“It was the dance form that spoke most closely to my idea of artistic expression,” said Pesata. “Through that forum, I’ve been exposed to a lot of different places on tour and the company has a lot of reach in different parts of the dance world.”
She’s a part of the company Dancing Earth which combines contemporary dance with Indigenous roots and influence. Fellow dancer Raven Bright says the method of dance is how he branched out in the New Mexico community.
“It was like my introduction to communication skills,” said Bright. “It helped me open up more as a human being.”
Together, along with other performers, they’re not only dancing hip-hop, but also exploring how it merges with Native and Indigenous styles of dance. Pesata is Jicarilla Apache and Bright is Diné.
“They decided to highlight the merging of hip-hop and Native or Indigenous styles of dance,” said Pesata. “Albuquerque is a really unique spot for that because we have such a huge intersection of Native people with the pueblos and tribes that are in the Southwest area.”
Others are taking notice.

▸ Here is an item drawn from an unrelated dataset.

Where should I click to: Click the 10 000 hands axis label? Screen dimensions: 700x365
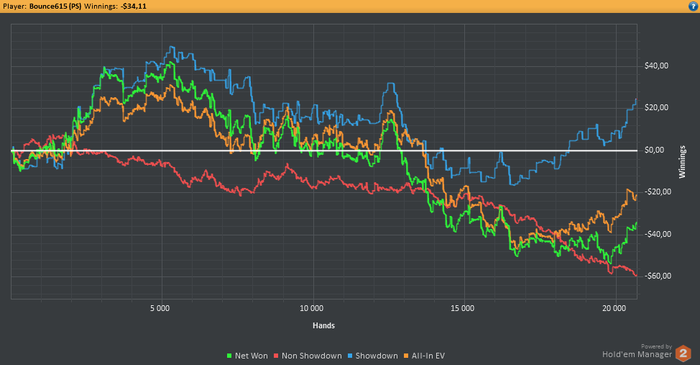click(x=311, y=308)
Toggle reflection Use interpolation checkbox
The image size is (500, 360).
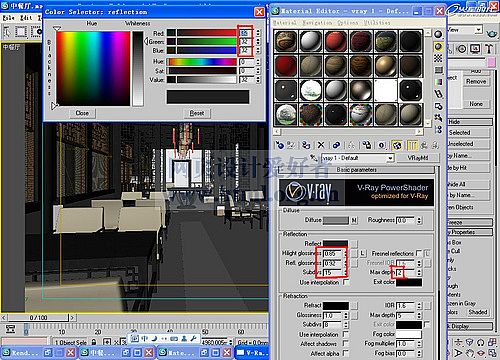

An award-winning Bay Area series “If Cities Could Dance” is highlighting Albuquerque for this hybrid, specifically featuring the talents of Pesata and Bright.
“It makes me feel good about what I’m doing,” said Bright. “We’re able to develop these different processes of dancing and understand where the roots come from and build upon those roots.”
Both say the experience with the series is surreal. They hope it opens up others, not only to the community’s indigenous history, but also to the experiences Albuquerque’s dance community can bring to the table.
“It’s such a welcoming space from beginners to advanced dancers, all ages, all styles,” said Pesata. “Even though the highlight is on hip-hop, there’s so many sub genres within that.”